On May 25, 3:32 am, "S. B. Gray" <stev... at ROADRUNNER.COM> wrote:
> Given
> ptsa = {{x1, y1, z1}, {x2, y2, z2}, {x3, y3, z3}};
> I  thought the following expressions would be identical:
> {aa, bb, cc}.ptsa  (* expression 1 *)
> ptsa.{aa, bb, cc}  (* expression 2 *)
> but they are not. They evaluate respectively as:
> {aa x1 + bb x2 + cc x3, aa y1 + bb y2 + cc y3,
> aa z1 + bb z2 + cc z3}
> {aa x1 + bb y1 + cc z1, aa x2 + bb y2 + cc z2,
>   aa x3 + bb y3 + cc z3}
> Since ptsa is itself three xyz coordinates, the expressions might be
> ambiguous, but I assumed the dot product would always commute.

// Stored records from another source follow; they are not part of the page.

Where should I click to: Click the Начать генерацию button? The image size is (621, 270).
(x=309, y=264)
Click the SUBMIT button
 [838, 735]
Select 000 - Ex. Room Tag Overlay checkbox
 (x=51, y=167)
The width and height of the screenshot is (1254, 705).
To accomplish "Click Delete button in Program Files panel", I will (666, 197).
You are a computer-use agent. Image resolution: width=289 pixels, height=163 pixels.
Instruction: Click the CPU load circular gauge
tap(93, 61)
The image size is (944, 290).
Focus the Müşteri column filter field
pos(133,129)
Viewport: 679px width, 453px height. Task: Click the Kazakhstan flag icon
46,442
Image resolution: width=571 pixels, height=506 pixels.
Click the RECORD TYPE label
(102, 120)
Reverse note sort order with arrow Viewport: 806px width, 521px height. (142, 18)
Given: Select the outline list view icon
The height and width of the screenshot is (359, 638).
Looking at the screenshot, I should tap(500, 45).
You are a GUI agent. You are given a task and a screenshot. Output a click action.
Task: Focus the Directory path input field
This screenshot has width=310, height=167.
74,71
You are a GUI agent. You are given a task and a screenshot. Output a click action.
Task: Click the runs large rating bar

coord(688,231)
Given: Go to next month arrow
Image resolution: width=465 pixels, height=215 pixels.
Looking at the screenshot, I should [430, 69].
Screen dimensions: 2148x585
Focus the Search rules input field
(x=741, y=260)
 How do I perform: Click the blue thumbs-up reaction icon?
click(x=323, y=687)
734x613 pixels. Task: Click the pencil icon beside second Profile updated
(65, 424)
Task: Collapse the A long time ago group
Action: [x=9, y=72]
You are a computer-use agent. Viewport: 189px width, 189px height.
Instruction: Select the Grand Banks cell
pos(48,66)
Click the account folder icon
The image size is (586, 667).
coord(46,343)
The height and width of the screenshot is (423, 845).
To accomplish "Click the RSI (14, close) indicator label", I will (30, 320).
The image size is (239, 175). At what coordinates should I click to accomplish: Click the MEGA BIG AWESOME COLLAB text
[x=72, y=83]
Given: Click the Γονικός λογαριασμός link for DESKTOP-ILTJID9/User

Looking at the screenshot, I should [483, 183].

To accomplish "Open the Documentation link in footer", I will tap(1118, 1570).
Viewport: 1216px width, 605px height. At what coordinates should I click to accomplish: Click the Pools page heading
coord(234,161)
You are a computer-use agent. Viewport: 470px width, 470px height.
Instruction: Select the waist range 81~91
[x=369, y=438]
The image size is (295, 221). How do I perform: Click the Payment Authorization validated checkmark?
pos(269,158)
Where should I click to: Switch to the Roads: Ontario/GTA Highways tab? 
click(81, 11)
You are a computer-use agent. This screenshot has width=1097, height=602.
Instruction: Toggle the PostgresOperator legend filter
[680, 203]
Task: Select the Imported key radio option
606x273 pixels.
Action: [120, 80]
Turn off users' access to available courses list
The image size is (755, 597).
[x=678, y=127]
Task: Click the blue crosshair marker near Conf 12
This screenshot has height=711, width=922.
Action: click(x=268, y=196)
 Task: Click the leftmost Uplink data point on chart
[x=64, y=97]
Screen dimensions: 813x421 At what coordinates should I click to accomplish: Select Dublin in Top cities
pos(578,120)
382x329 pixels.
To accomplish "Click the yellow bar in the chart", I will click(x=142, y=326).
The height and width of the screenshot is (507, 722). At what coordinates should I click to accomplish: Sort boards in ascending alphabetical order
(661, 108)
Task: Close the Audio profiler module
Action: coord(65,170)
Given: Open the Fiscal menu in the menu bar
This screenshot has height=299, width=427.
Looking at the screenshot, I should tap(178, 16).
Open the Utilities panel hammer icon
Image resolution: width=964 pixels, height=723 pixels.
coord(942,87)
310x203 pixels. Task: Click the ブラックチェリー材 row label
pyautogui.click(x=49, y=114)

Should
> there be a warning?
> The first result is the one I want.
> Steve Gray

The dot product is most definitely NON-commutative.  To see this for a
case like yours, think of vector-matrix multiplication as the
transformation of a vector into a new vector. In real number
representation, pre-multiplication of a vector by a matrix creates a
new vector that is the sum of the column vectors of the matrix
weighted by the elements of the vector.  In this case, the matrix
multiplication creates a column vector out of another column vector.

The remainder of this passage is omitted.